Despite a wealth of hospitals and health care providers, Richmond County fares poorly in health outcomes and is getting worse in an annual health ranking, which a community health activist called “terribly disturbing.”
The county ranked 135th this year among the state’s 159 counties, according to 2013 County Health Rankings.
Columbia County is among the healthiest in Georgia with an overall rank of No. 7. Two other Augusta area counties didn’t do as well – McDuffie County was ranked the fourth worst for health outcomes while Burke County was in the bottom 15.
The annual report, produced by the University of Wisconsin Population Health Institute and the Robert Wood Johnson Foundation, draws from a number of different data sources to look at more than 30 different measures and then creates overall rankings based on those for every county in each state. The measures include not only health care measures like the number of primary care physicians and preventable hospital stays but also social measures like teen birth rate, violent crime and access to healthy food. All of those can be a factor in health, said Michelle A. Larkin, assistant vice president and deputy director of the Health Group at the Robert Wood Johnson Foundation.
“These are all things that impact our health and influence how healthy we are,” she said.
Unhealthy counties often seem to have higher amounts of social woes, said Dr. Patrick Remington, Associate Dean for Public Health at the University of Wisconsin School of Medicine and Public Health.
“The counties with the highest premature death rates and lowest quality of life also have the highest rates of smoking, teen births and physical inactivity, as well as more preventable hospital stays. Teen births are more than twice as high in the least healthy counties than in the healthiest counties.”

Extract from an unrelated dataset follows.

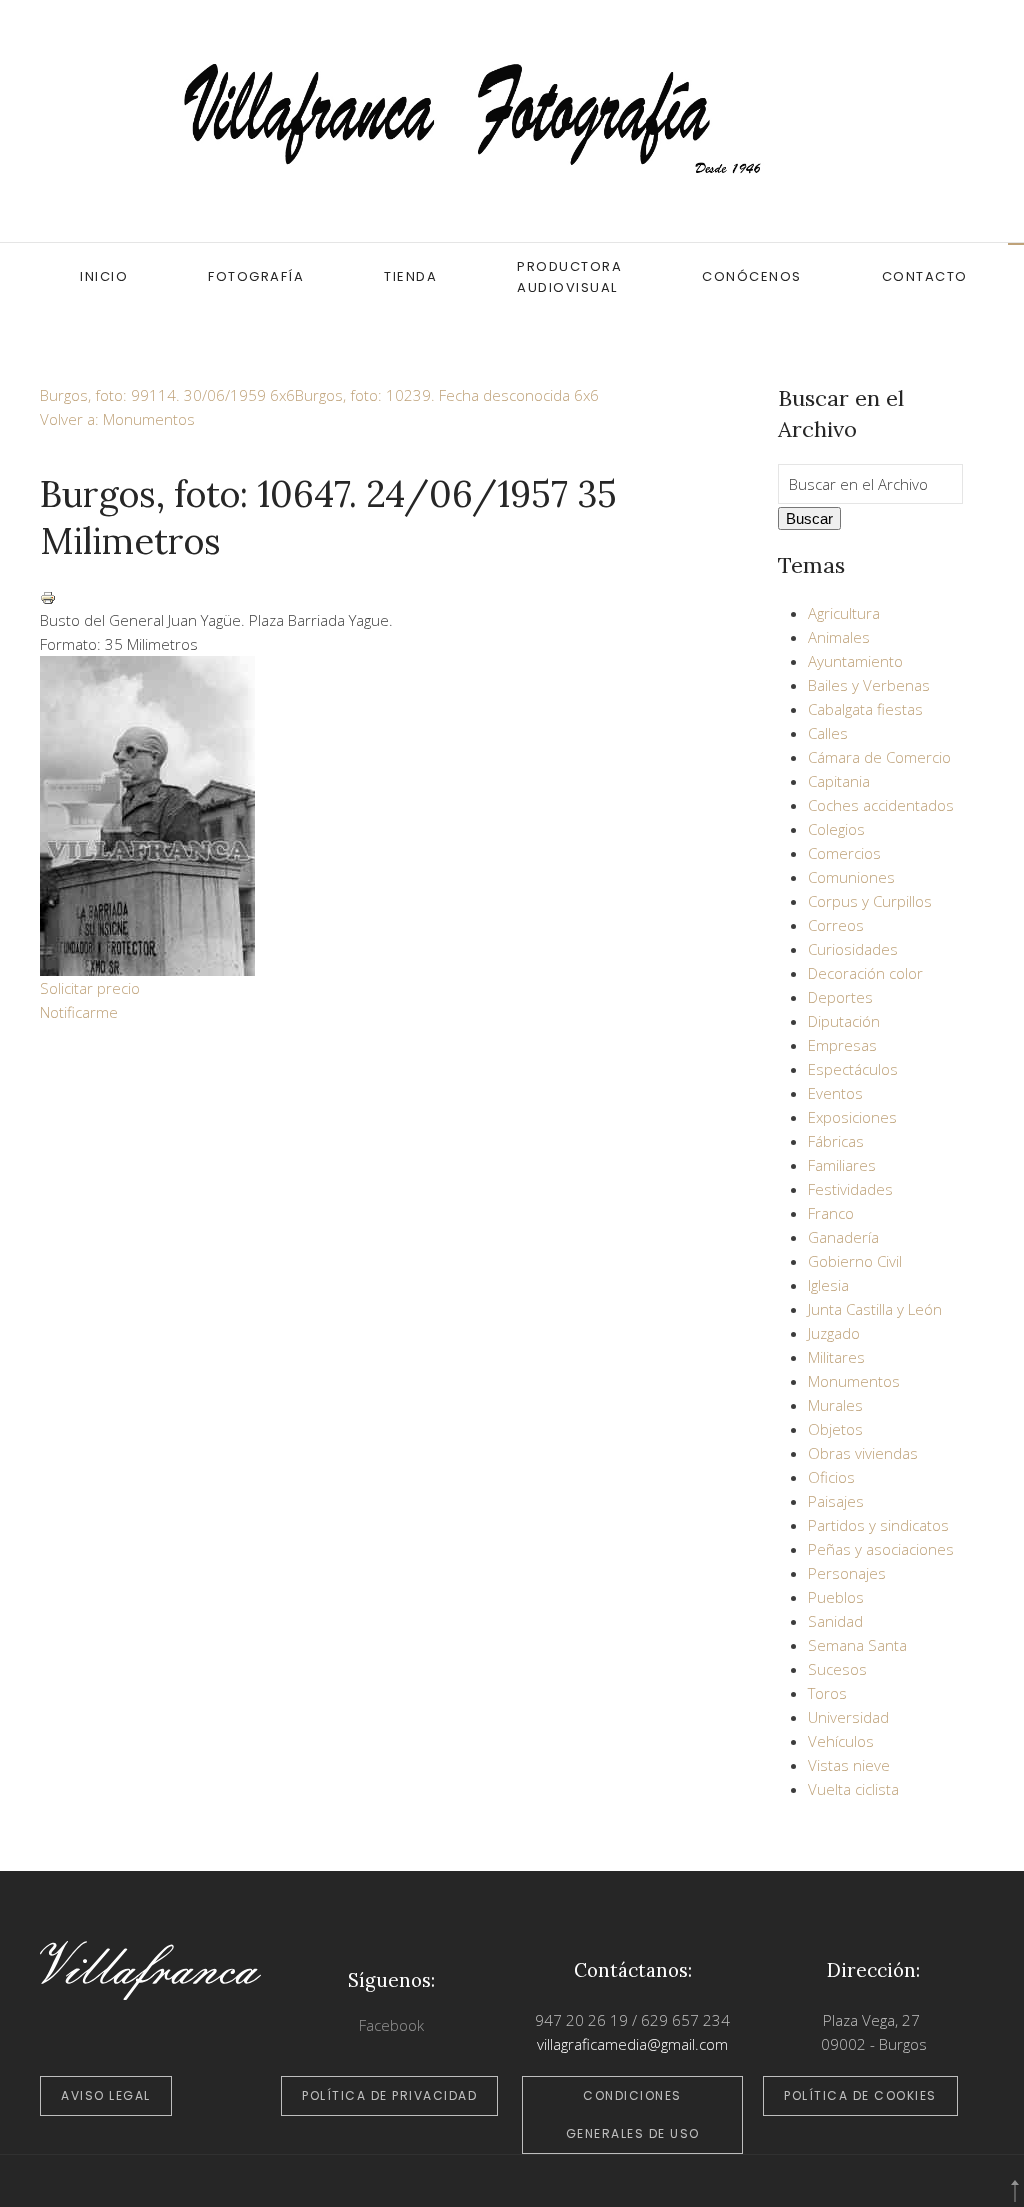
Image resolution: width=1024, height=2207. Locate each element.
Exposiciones (852, 1117)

To try and combat that, places like New Orleans, in rebuilding from Hurricane Katrina, is shifting away from hospital-based care and creating a primary care network that serves about 20 percent of the population, said New Orleans Health Commissioner Karen B. DeSalvo. Now as infrastructure such as a new road or library or community center is built, things such as being pedestrian- or bike-friendly are being factored in, as well as opportunities for the community for recreation, she said.
“We really are thinking about health in all policies,” DeSalvo said. It will take a while to impact socioeconomic problems such as children in poverty but the city is setting lofty goals.

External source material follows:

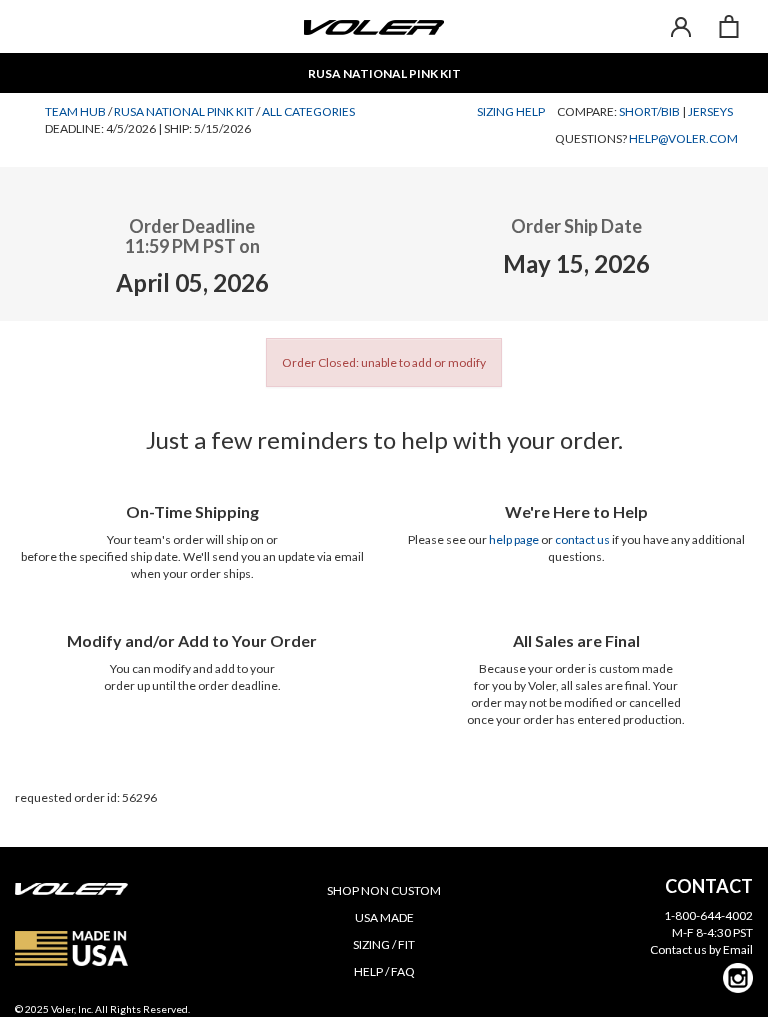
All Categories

Richmond County, however, seems to be headed in the wrong direction. The county went from 104th overall in 2011 to to 135th this year, probably due to the economic downturn, noted Dr. Lucy Marion, dean of the College of Nursing at Georgia Regents University and secretary and co-founder of the Greater Augusta Healthcare Network. The county dropped in measures looking at premature death from 132 to 146, and in terms of measures of the physical environment, such as access to recreational facilities or to healthy food, from 80 to 133, Marion said. That drop in just a few years is “terribly disturbing,” she said. “I’m sick to see it.”

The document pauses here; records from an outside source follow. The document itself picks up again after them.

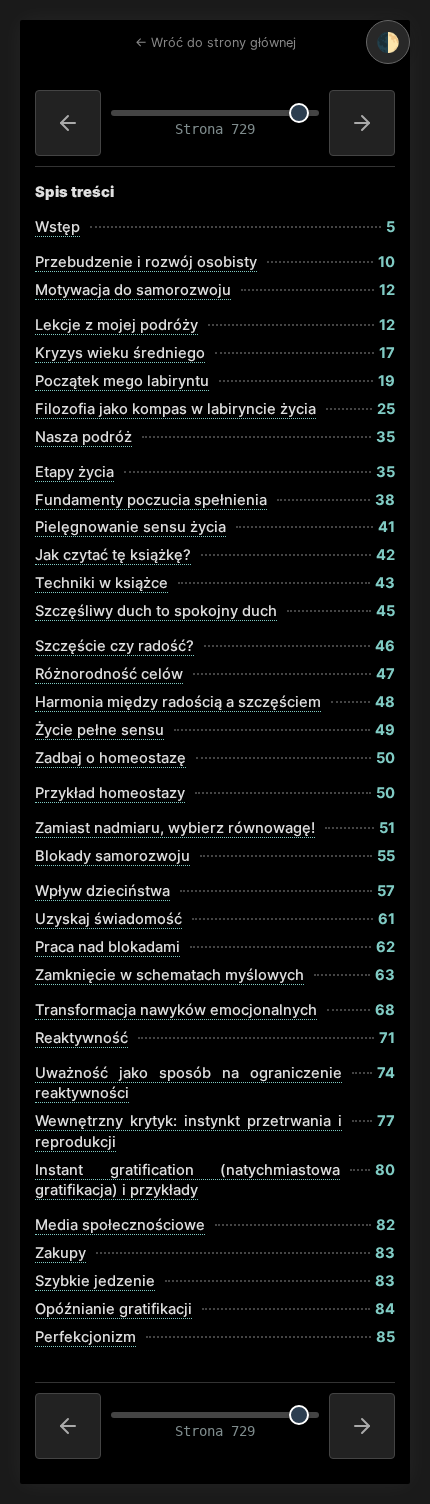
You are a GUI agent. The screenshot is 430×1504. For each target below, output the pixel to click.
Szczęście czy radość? (114, 646)
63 (385, 975)
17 (387, 353)
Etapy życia (74, 472)
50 (385, 758)
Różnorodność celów (109, 674)
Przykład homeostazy (110, 793)
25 (386, 409)
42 (385, 555)
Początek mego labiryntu (122, 381)
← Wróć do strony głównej (215, 42)
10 (386, 262)
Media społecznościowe (120, 1225)
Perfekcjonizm (85, 1337)
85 (385, 1337)
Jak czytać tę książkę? (113, 555)
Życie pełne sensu (99, 730)
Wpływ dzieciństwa (102, 891)
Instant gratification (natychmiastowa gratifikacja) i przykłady (187, 1180)
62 (385, 947)
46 (385, 646)
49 (385, 730)
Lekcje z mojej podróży (116, 325)
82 (385, 1225)
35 (385, 437)
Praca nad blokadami (107, 947)
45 (385, 611)
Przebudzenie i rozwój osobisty (146, 262)
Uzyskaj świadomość (108, 919)
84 (385, 1309)
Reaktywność (81, 1038)
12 (387, 290)
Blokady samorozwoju (112, 856)
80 (385, 1170)
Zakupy (60, 1253)
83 (385, 1253)
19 (386, 381)
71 (387, 1038)
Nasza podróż (83, 437)
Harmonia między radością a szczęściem (178, 702)
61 (386, 919)
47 (385, 674)
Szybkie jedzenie (95, 1281)
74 (386, 1073)
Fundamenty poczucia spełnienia (151, 500)
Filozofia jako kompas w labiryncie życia (175, 409)
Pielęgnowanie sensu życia (130, 527)
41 (386, 527)
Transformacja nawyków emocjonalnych (176, 1010)
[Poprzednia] (68, 123)
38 (385, 500)
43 (385, 583)
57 (386, 891)
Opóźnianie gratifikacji (113, 1309)
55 (386, 856)
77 (386, 1121)
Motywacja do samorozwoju (133, 290)
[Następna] (362, 123)
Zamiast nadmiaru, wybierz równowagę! (175, 828)
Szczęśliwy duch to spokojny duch (156, 611)
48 (385, 702)
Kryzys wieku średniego (120, 353)
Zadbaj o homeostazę (110, 758)
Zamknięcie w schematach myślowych (169, 975)
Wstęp (57, 227)
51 (387, 828)
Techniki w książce (101, 583)
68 (385, 1010)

This is despite many efforts in the community by her group, a coalition of hospitals and health care providers that is looking to address broader community problems, as well as many individual efforts by different groups, Marion said. For instance, just in the College of Nursing, there are 250 students at various levels all doing community projects, not to mention what students and faculty at other schools contribute, she said.
But “it’s not a focused effort at this point,” Marion said, and perhaps that will come about.
Knowing that they would soon be penalized for high readmission rates for patients, University Hospital last year began focusing on transition care for chronically ill patients such as those with diabetes or congestive heart failure, said President Marilyn Bowcutt.
Working with Christ Community Health Services, its disease management center worked with patients in the community to keep them healthier so that they wouldn’t need to be readmitted, she said. Before they even leave the hospital, many of those patients might go to a special floor to work with people like social workers, case managers and transition coaches to not only overcome barriers like access to medication but also to be educated about their disease and their treatment, Bowcutt said. Nurses follow up to make sure they are staying on treatment and staying healthy.
Congestive heart failure patients, for instance, are taught to weigh themselves consistently and can be put on medication to help them lose water weight if they start retaining it, Bowcutt said. That is helping to reduce the readmission rate and keep patients healthier, she said.
“Really that is our whole mission to provide health care services to the citizens of Augusta to achieve and maintain optimal health,” Bowcutt said. “Our goal is really to help them to be better and, if we can do that, we’re doing a good job for the community.”